DIRECTIONS FOR THIS TASK | Return the passage of the Craig G review between "With the help" and "hip-hop world again.", inclusive, copied word for word.

Most folks will remember Craig G as the lead off emcee from the classic Juice Crew joint “The Symphony”, a song that if you’re not familiar with and consider yourself a true hip-hop fan, you should immediately youtube, watch, and study. What you might not know is that Craig was also respected as one of the sickest freestyle emcees of his time (check youtube to see his epic battle with the freestyle legend, Supernatural). He later would go on to help Eminem write and coordinate the battle scenes in the movie 8 Mile and also wrote the rhymes for the character Dangerous in 50 Cent’s movie Get Rich Or Die Tryin’.
With the help of his mentor Marley Marl, Craig-G eventually signed a deal with Atlantic Records and released his debut album The Kingpin in 1989, which I’ve never heard but I’m sure most hip-hop fans haven’t either, since it only sold 17 copies worldwide. I am however, familiar with his second album and today’s subject, Now, That’s More Like It. Like it’s predecessor, Now, That’s More Like It failed to reach even wood status in sales, which would lead to Craig being dropped from Atlantic after its release and sentenced to dropping forgettable independent releases and never to be relevent in the hip-hop world again.

EXTRACTED MATERIAL |
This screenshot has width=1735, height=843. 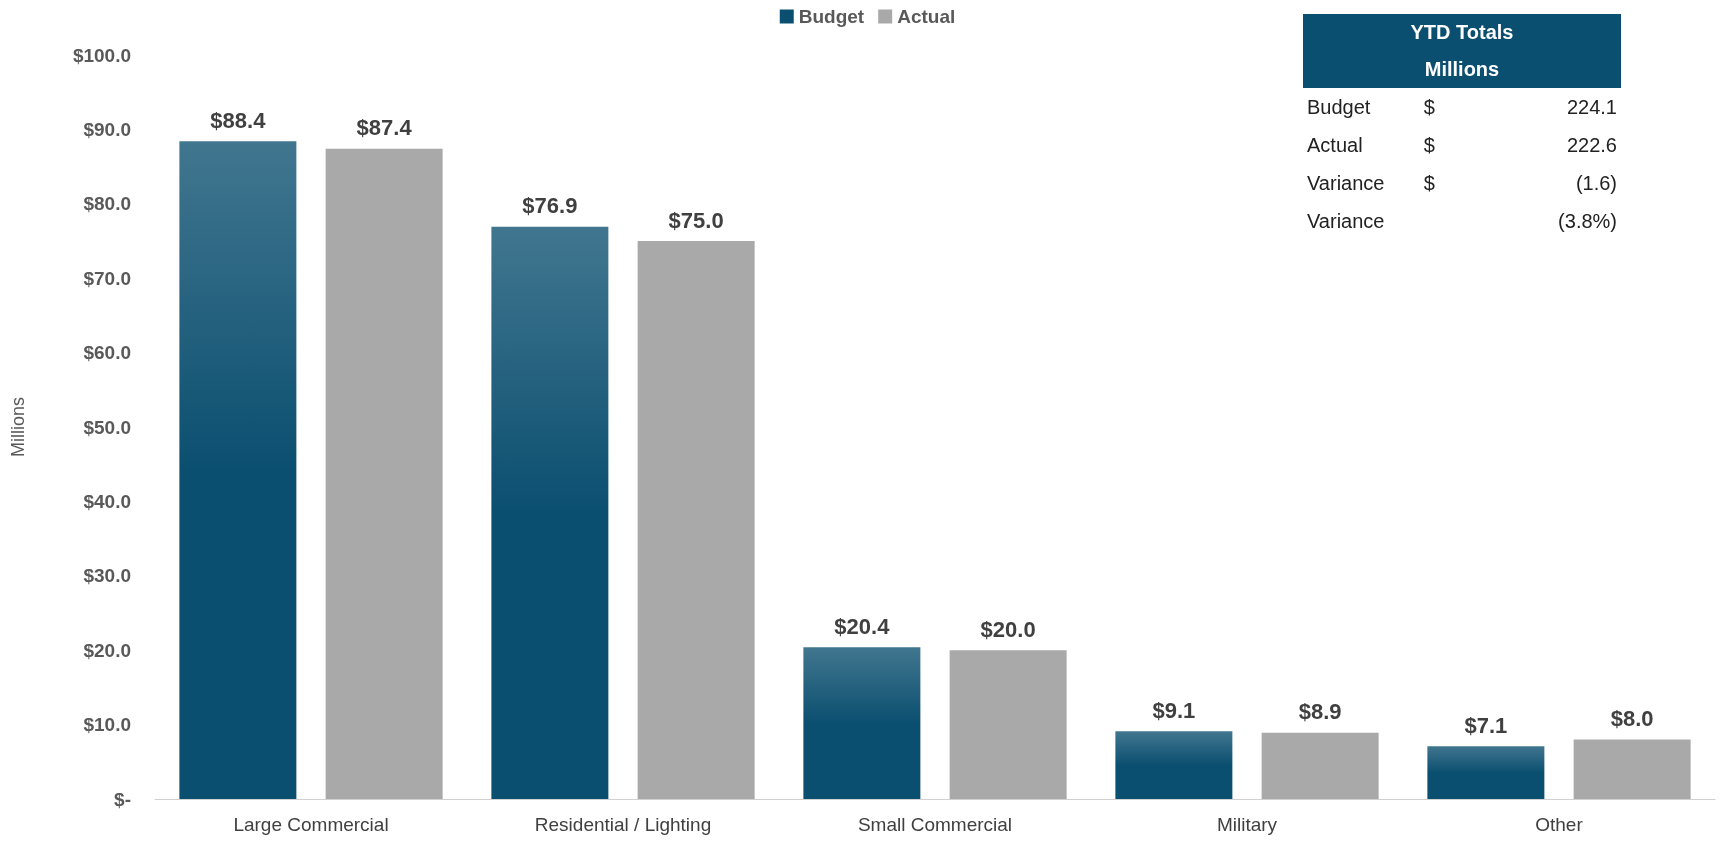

---

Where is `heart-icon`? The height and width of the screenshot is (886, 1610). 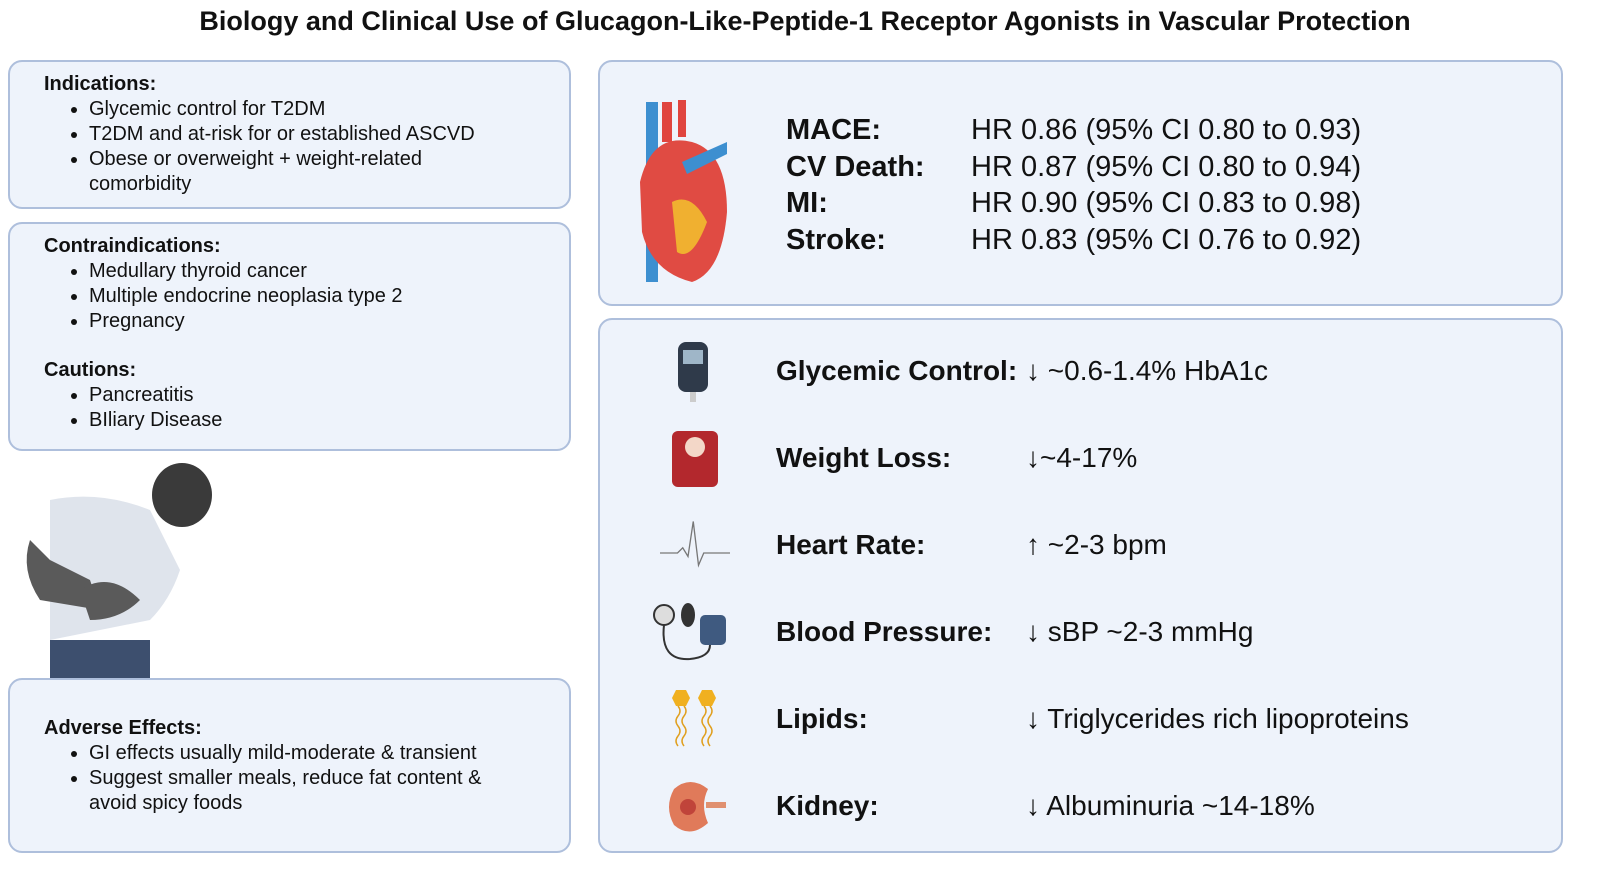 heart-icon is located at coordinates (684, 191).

SOLUTION TO THIS EXERCISE |
With the help of his mentor Marley Marl, Craig-G eventually signed a deal with Atlantic Records and released his debut album The Kingpin in 1989, which I’ve never heard but I’m sure most hip-hop fans haven’t either, since it only sold 17 copies worldwide. I am however, familiar with his second album and today’s subject, Now, That’s More Like It. Like it’s predecessor, Now, That’s More Like It failed to reach even wood status in sales, which would lead to Craig being dropped from Atlantic after its release and sentenced to dropping forgettable independent releases and never to be relevent in the hip-hop world again.